◆ Exercise prompt ◆
Update the entries below by replacing every instance of "GUI agent" with "screen-interaction agent", leaving all other text unchanged, and omit the pictures from the rewritten entries.

(Word and element location data)
|---|

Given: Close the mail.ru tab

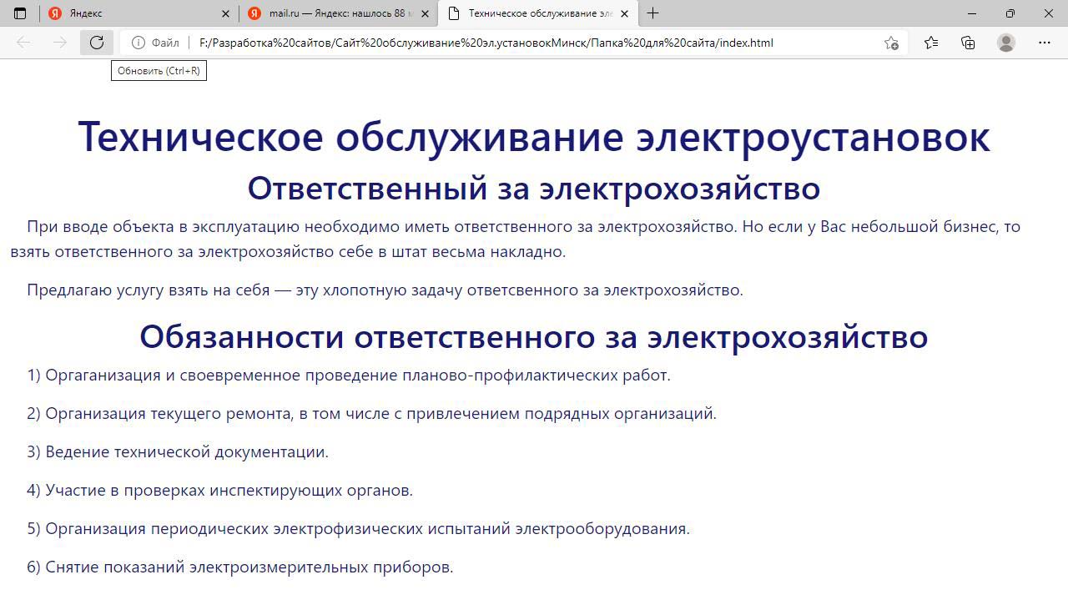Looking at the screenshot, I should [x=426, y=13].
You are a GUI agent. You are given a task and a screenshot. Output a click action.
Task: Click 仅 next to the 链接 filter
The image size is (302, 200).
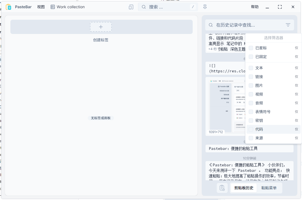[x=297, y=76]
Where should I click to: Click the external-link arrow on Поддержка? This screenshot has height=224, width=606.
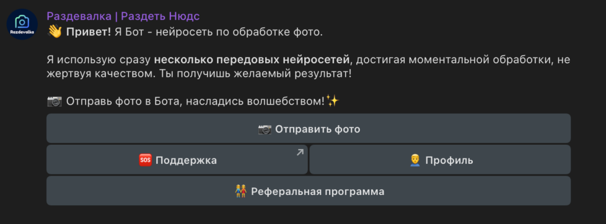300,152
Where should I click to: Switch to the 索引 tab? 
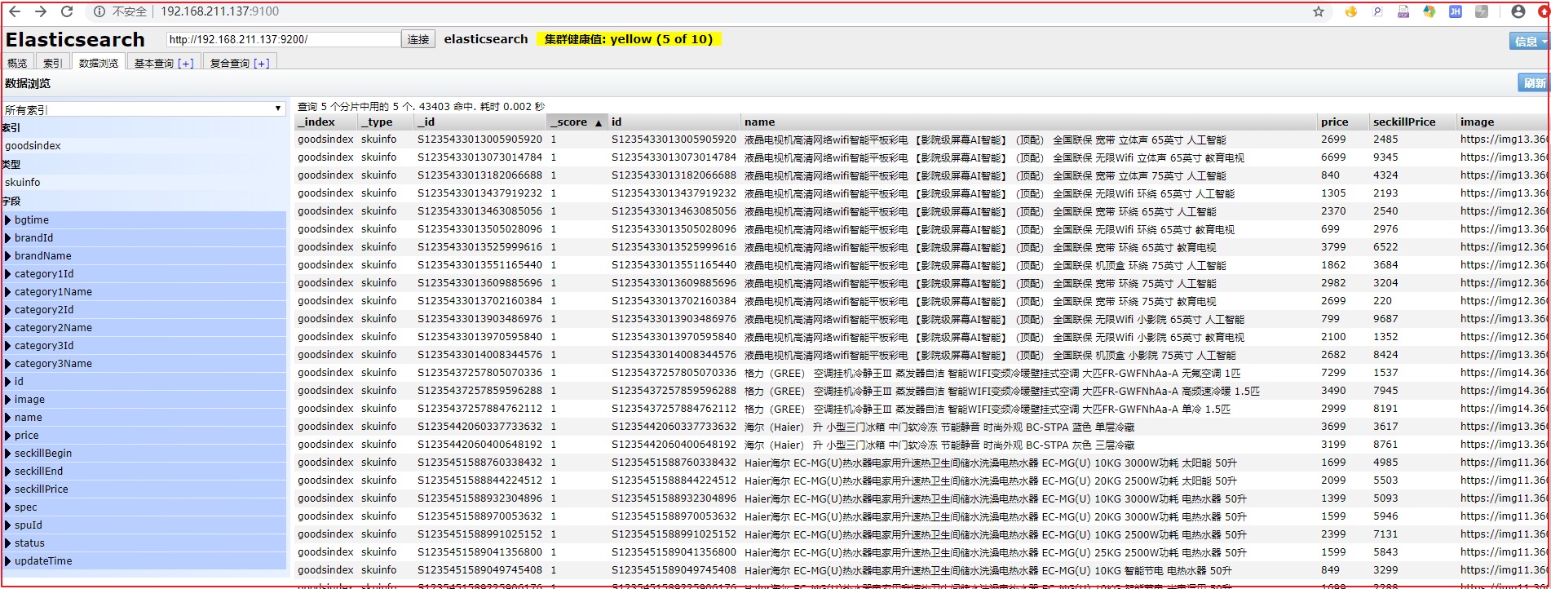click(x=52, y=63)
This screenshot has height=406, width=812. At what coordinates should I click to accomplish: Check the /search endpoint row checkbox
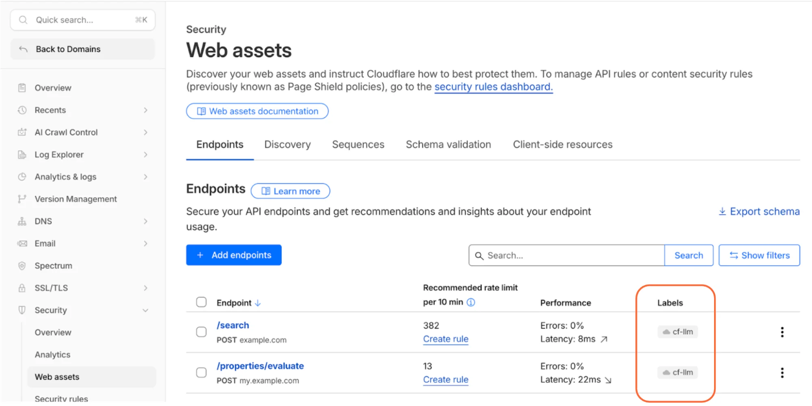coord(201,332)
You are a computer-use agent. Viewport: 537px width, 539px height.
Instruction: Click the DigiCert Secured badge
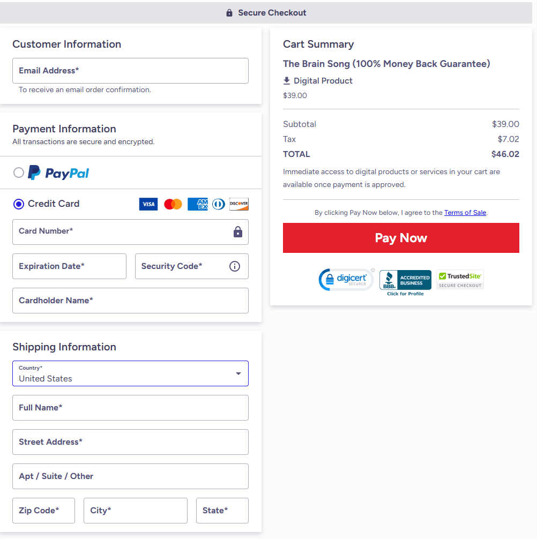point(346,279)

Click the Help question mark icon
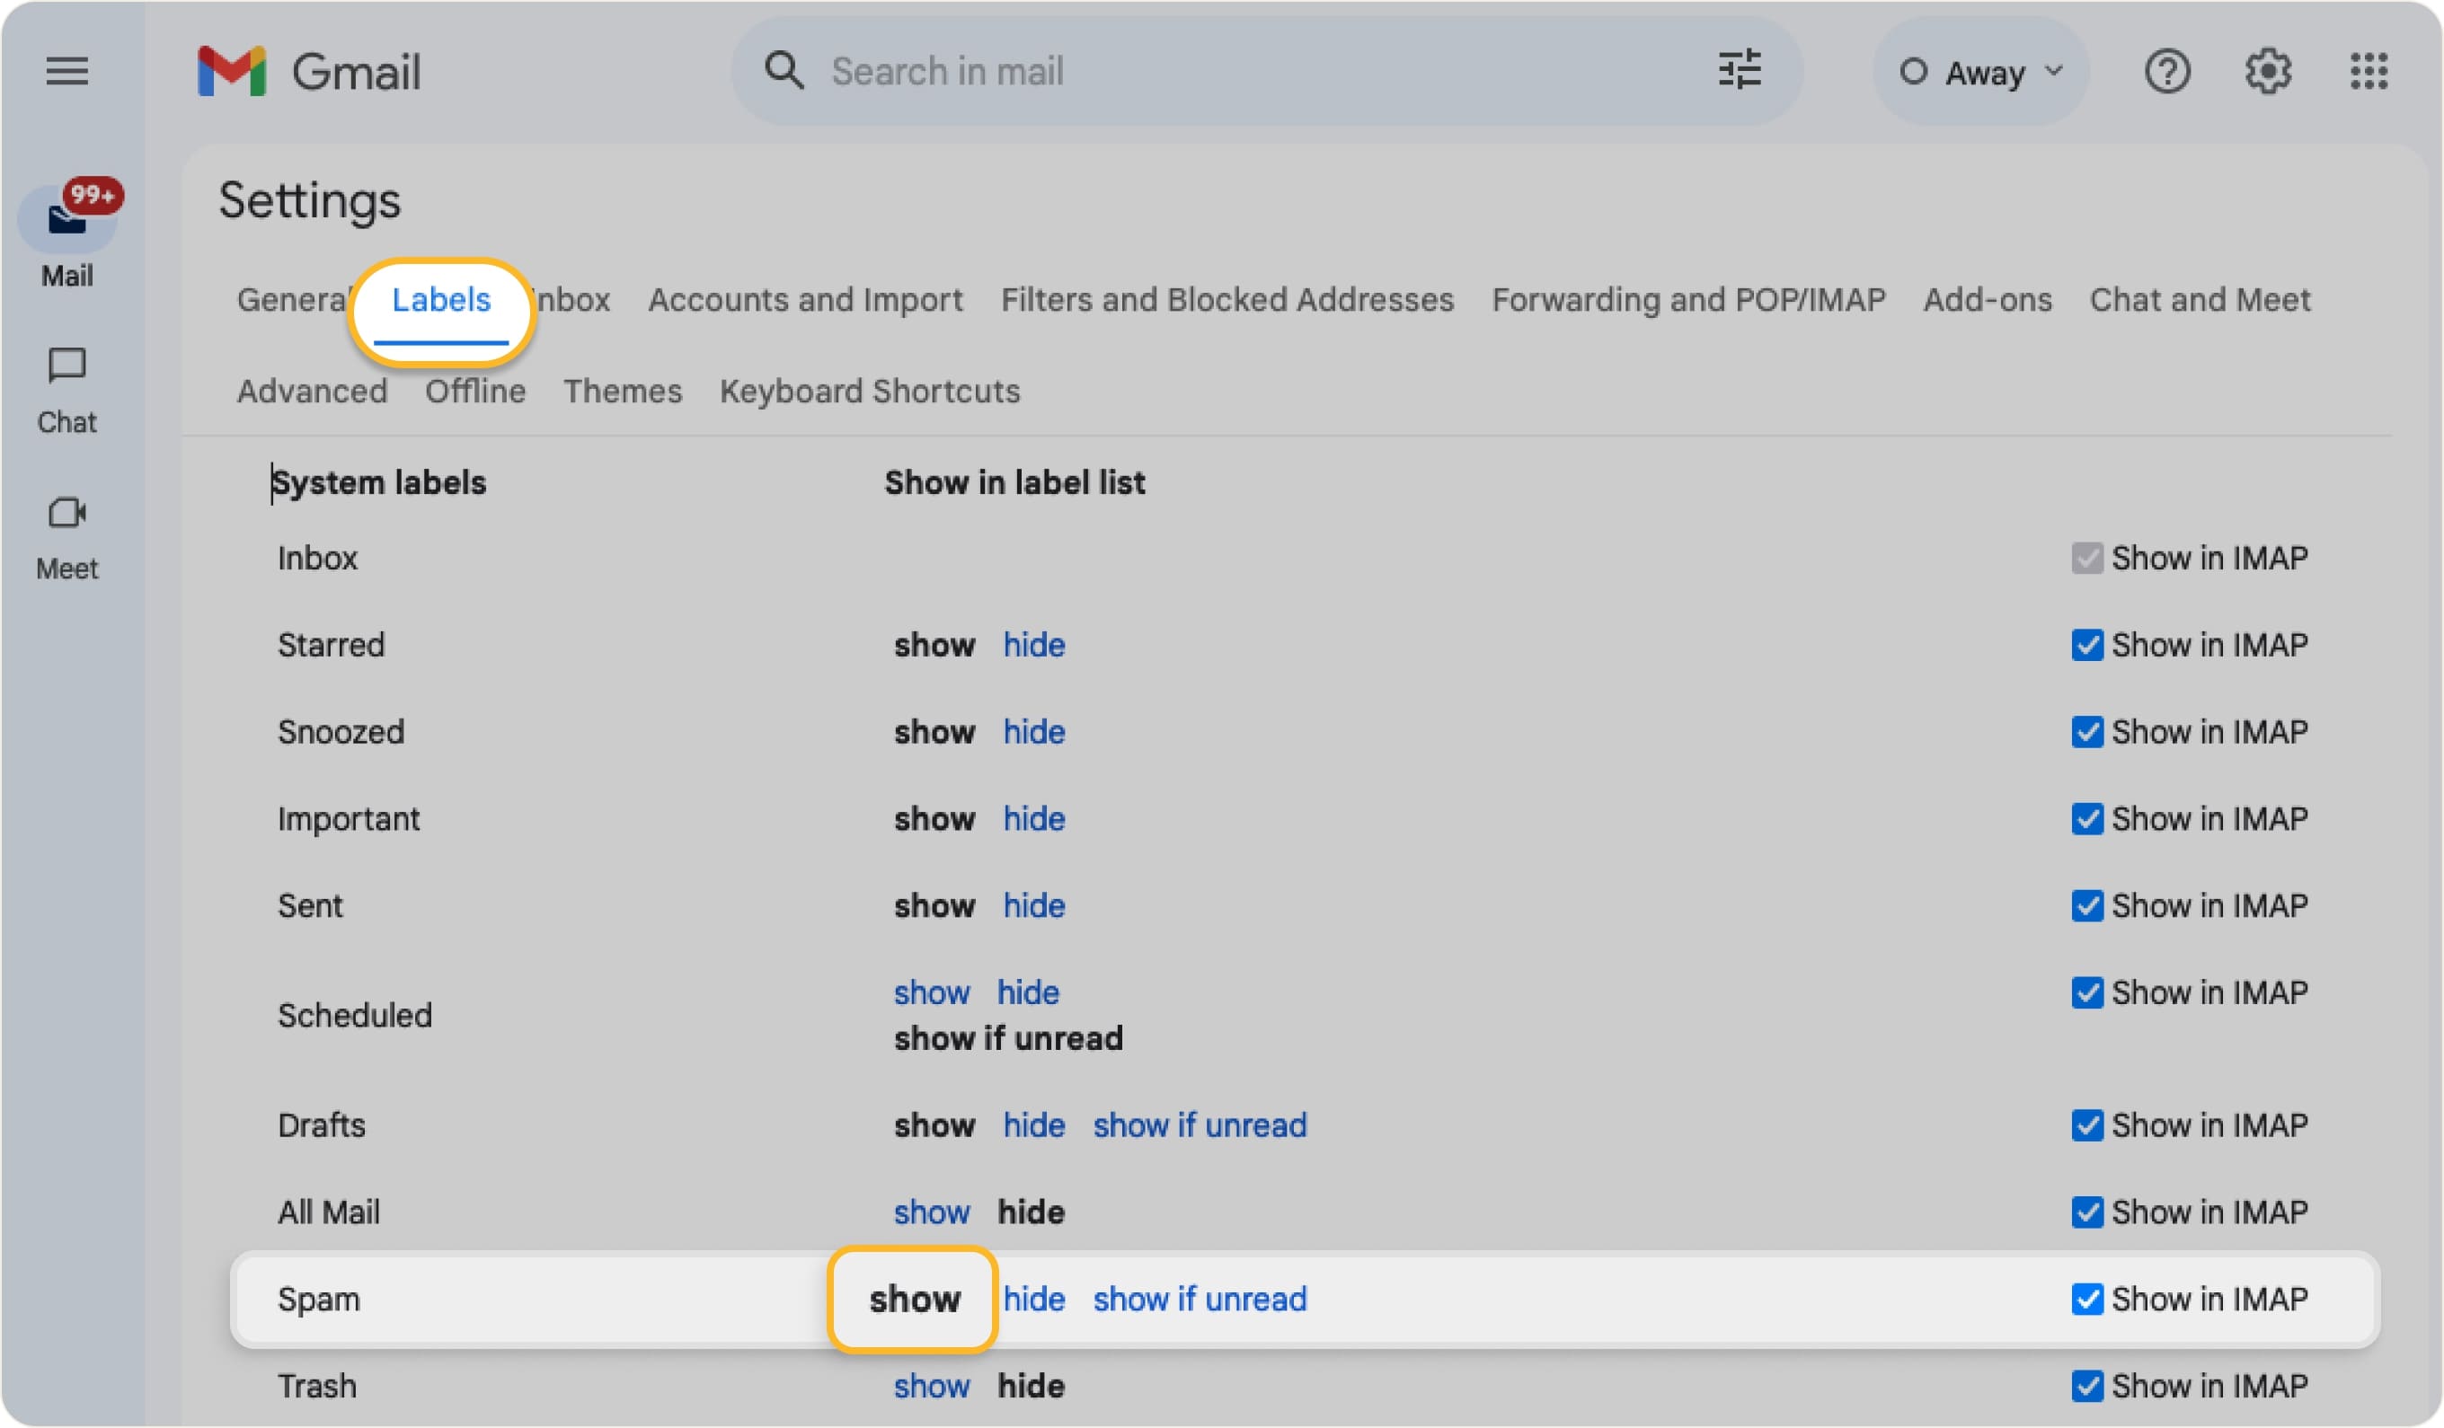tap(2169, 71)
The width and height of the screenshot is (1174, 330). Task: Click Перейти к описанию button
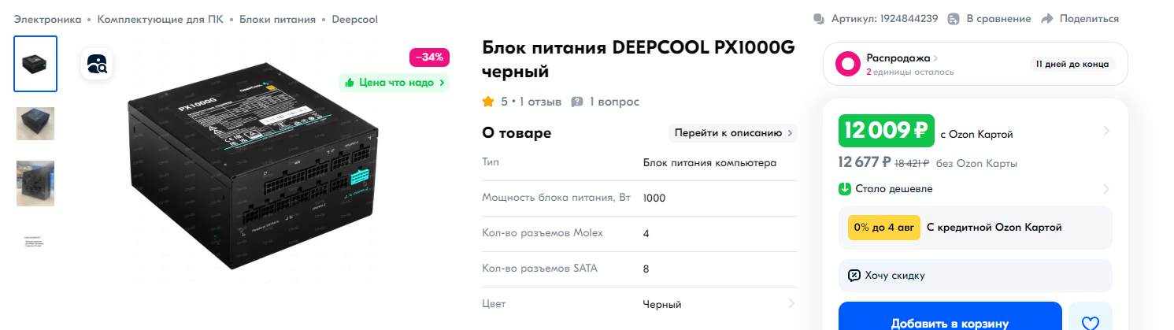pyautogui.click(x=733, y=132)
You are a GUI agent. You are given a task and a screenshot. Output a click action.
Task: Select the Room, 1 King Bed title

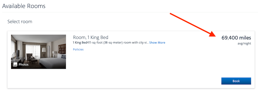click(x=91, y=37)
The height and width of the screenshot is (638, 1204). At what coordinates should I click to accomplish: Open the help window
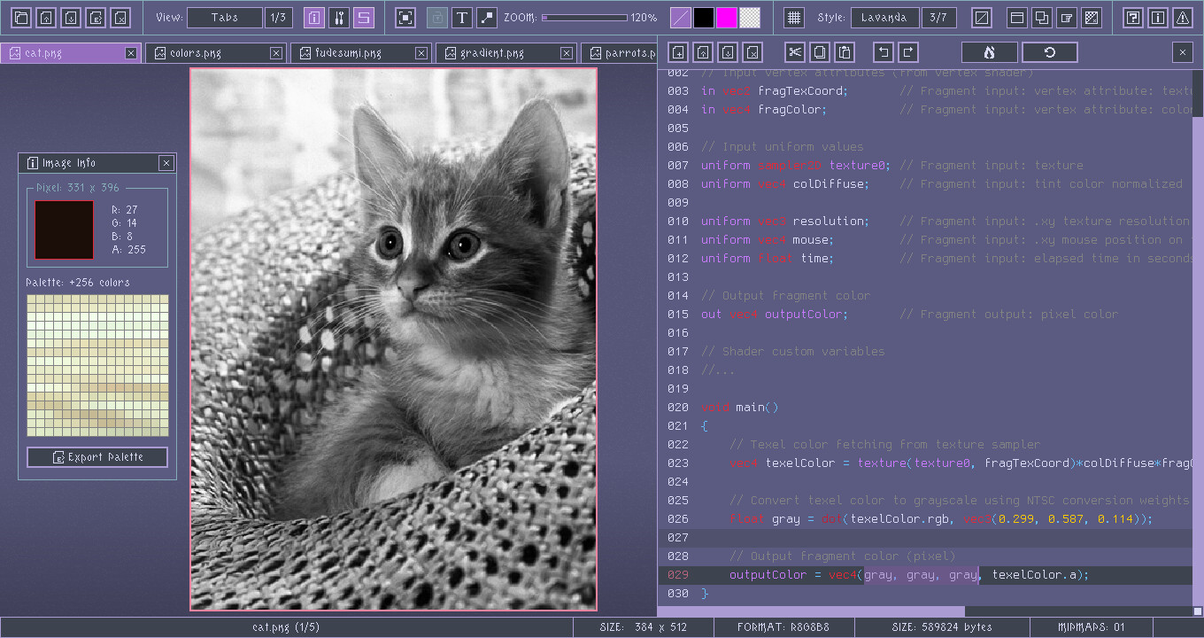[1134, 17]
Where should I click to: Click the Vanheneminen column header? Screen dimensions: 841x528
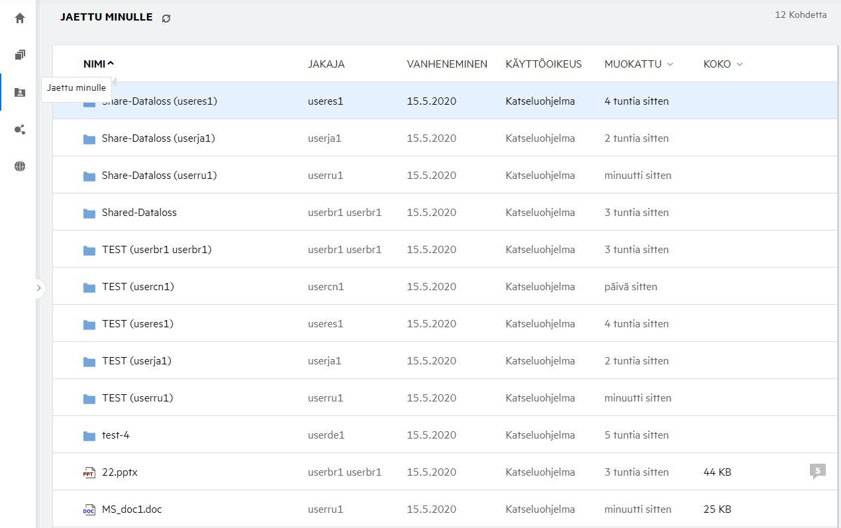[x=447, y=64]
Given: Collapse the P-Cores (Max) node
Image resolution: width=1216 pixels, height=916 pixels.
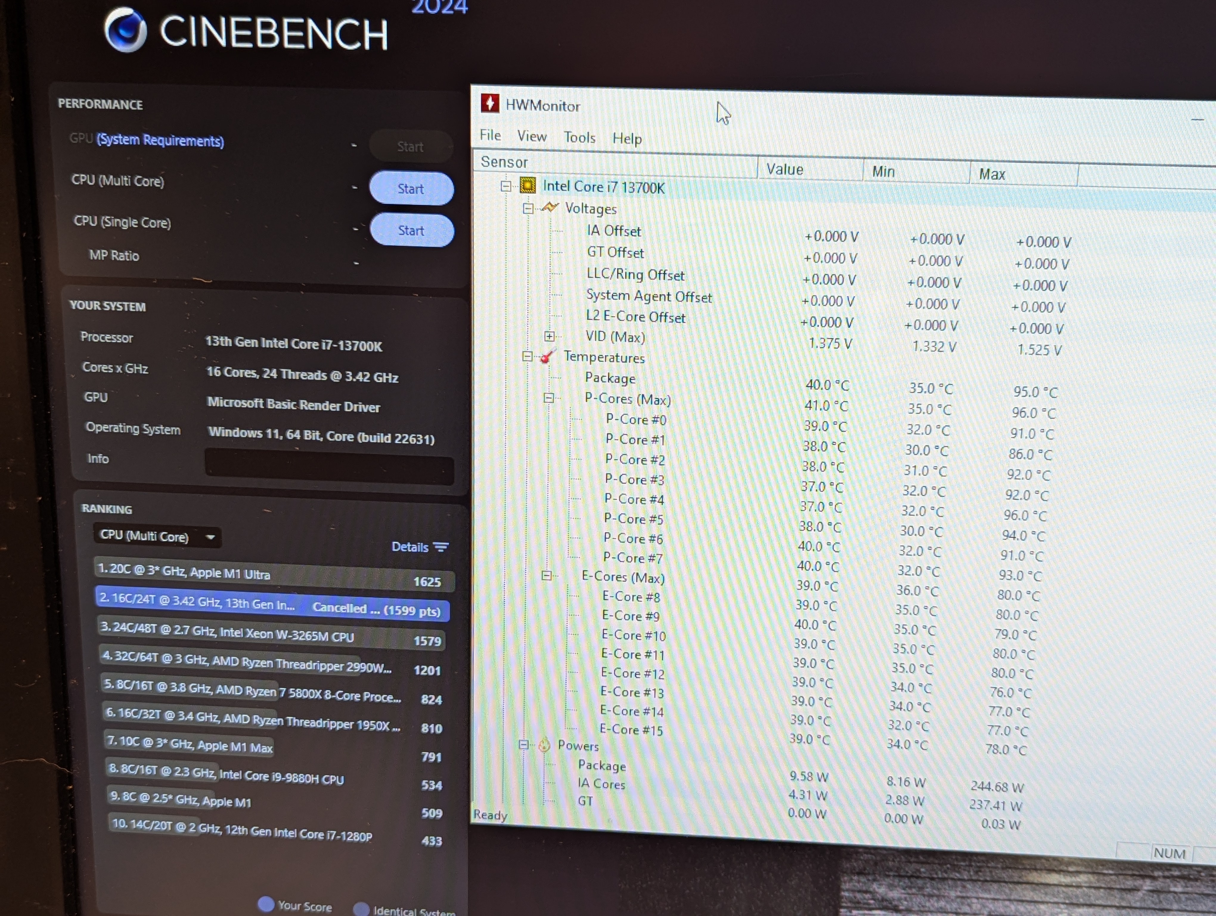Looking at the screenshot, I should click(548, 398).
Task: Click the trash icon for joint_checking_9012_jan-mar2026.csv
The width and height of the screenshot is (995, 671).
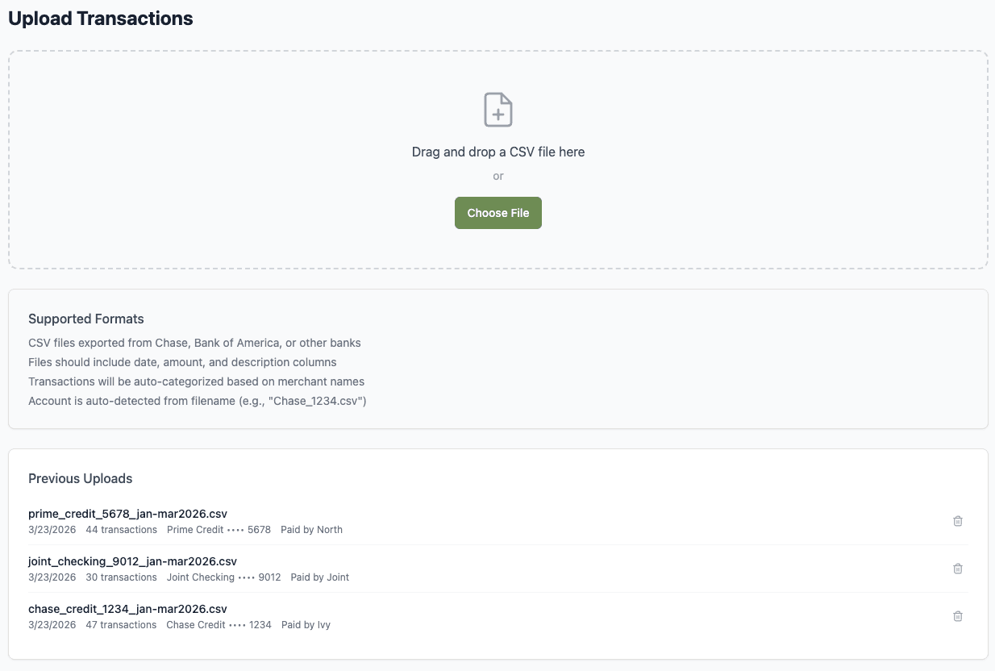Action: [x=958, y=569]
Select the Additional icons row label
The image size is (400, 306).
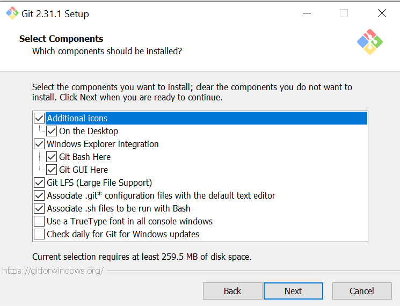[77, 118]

|---|

◆ Correct response ◆
Given: Close the mail.ru tab

Looking at the screenshot, I should [x=426, y=13].
You are a screen-interaction agent. You are given a task and a screenshot. Output a click action.
Task: Click 仅 next to the 链接 filter
The image size is (302, 200).
[x=297, y=76]
Where should I click to: Click the external-link arrow on Поддержка? This screenshot has height=224, width=606.
300,152
Where should I click to: Switch to the 索引 tab? 
click(x=52, y=63)
This screenshot has height=406, width=812. At what coordinates should I click to accomplish: Check the /search endpoint row checkbox
coord(201,332)
You are a computer-use agent. Viewport: 537px width, 539px height.
Instruction: Click the DigiCert Secured badge
point(346,279)

Click the Help question mark icon
tap(2169, 71)
The width and height of the screenshot is (1174, 330). Task: Click Перейти к описанию button
pyautogui.click(x=733, y=132)
You are a screen-interaction agent. You are given a task and a screenshot. Output a click action.
Task: Select the Room, 1 King Bed title

click(x=91, y=37)
The height and width of the screenshot is (638, 1204). At what coordinates should I click to accomplish: Open the help window
[1134, 17]
Where should I click to: Click the Vanheneminen column header? Screen dimensions: 841x528
[x=447, y=64]
Given: Collapse the P-Cores (Max) node
Image resolution: width=1216 pixels, height=916 pixels.
Looking at the screenshot, I should click(548, 398).
Task: Click the trash icon for joint_checking_9012_jan-mar2026.csv
The width and height of the screenshot is (995, 671).
Action: [x=958, y=569]
Select the Additional icons row label
The image size is (400, 306).
[77, 118]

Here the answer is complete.